### Exercise goal
Below are some records. Return exactly the lines from the one with "Click the red tree marker on the map" to the one with "You are a computer-use", and nothing else.

Stored data:
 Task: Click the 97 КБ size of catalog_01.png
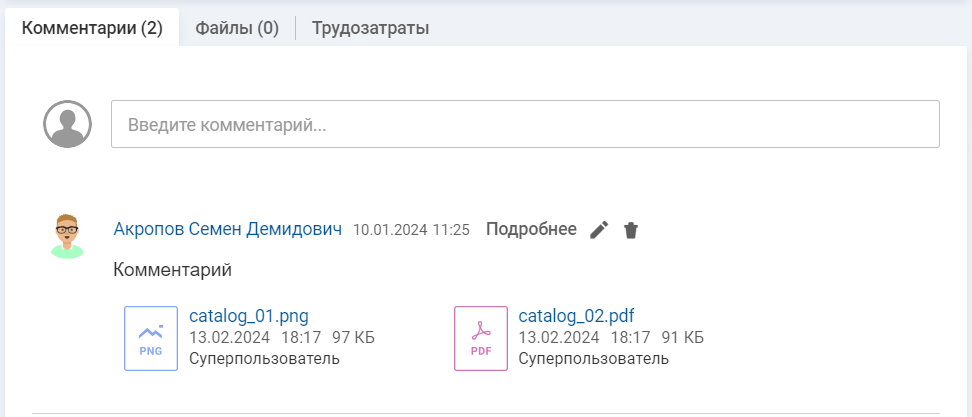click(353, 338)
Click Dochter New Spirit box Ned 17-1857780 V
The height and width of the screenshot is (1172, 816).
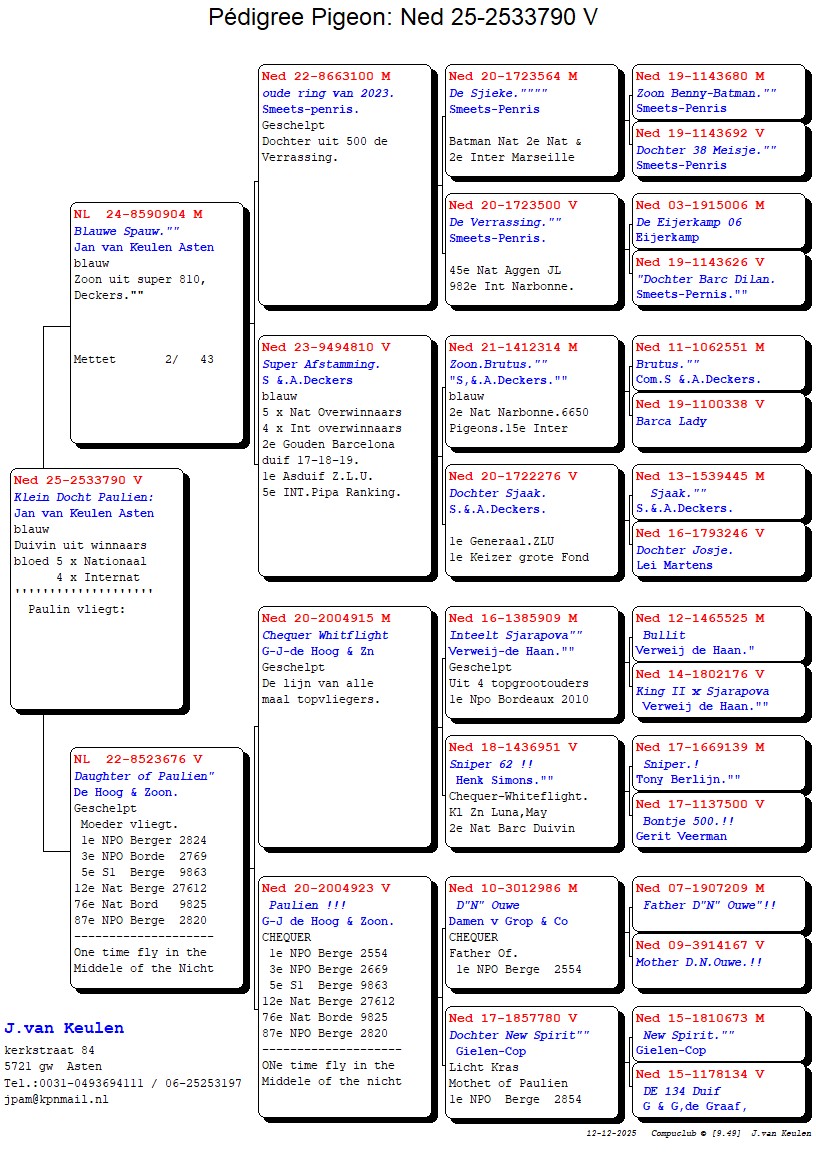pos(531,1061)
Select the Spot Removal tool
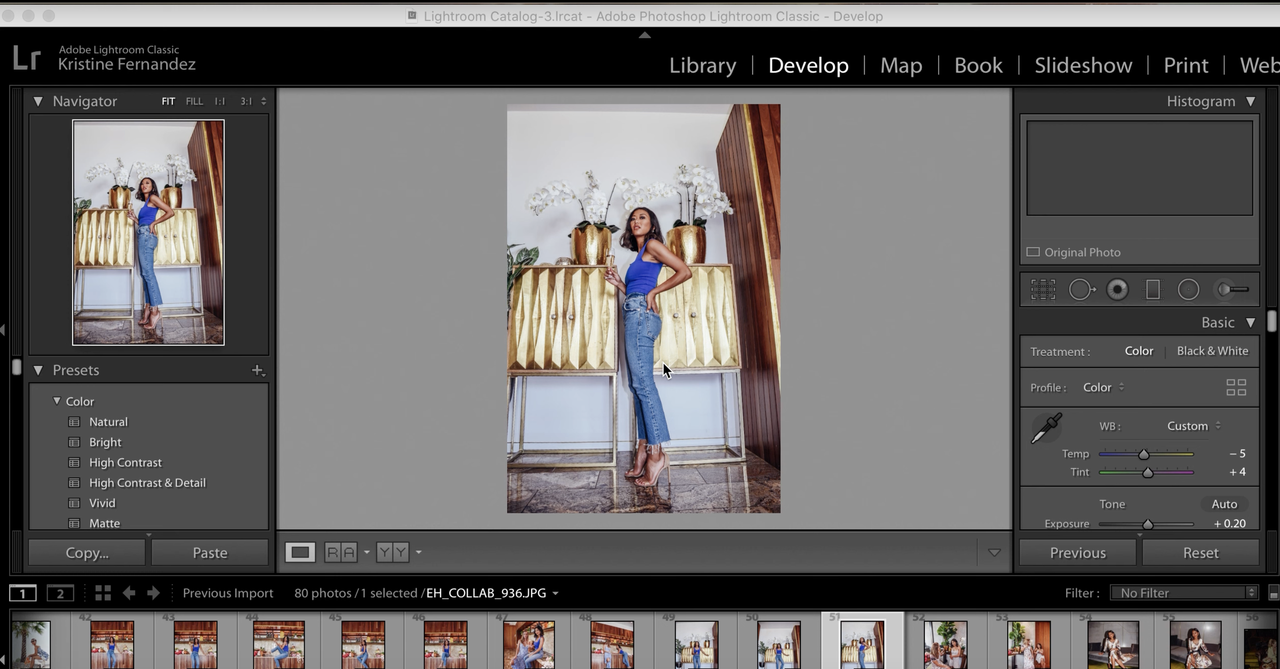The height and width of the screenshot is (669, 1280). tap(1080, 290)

...

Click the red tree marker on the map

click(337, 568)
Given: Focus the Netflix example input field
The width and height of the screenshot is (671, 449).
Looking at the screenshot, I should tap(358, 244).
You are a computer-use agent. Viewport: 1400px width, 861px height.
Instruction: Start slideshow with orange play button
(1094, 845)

### Response box
Click the red tree marker on the map

click(337, 568)
Given: Focus the Netflix example input field
The width and height of the screenshot is (671, 449).
Looking at the screenshot, I should tap(358, 244).
You are a computer-use agent. Viewport: 1400px width, 861px height.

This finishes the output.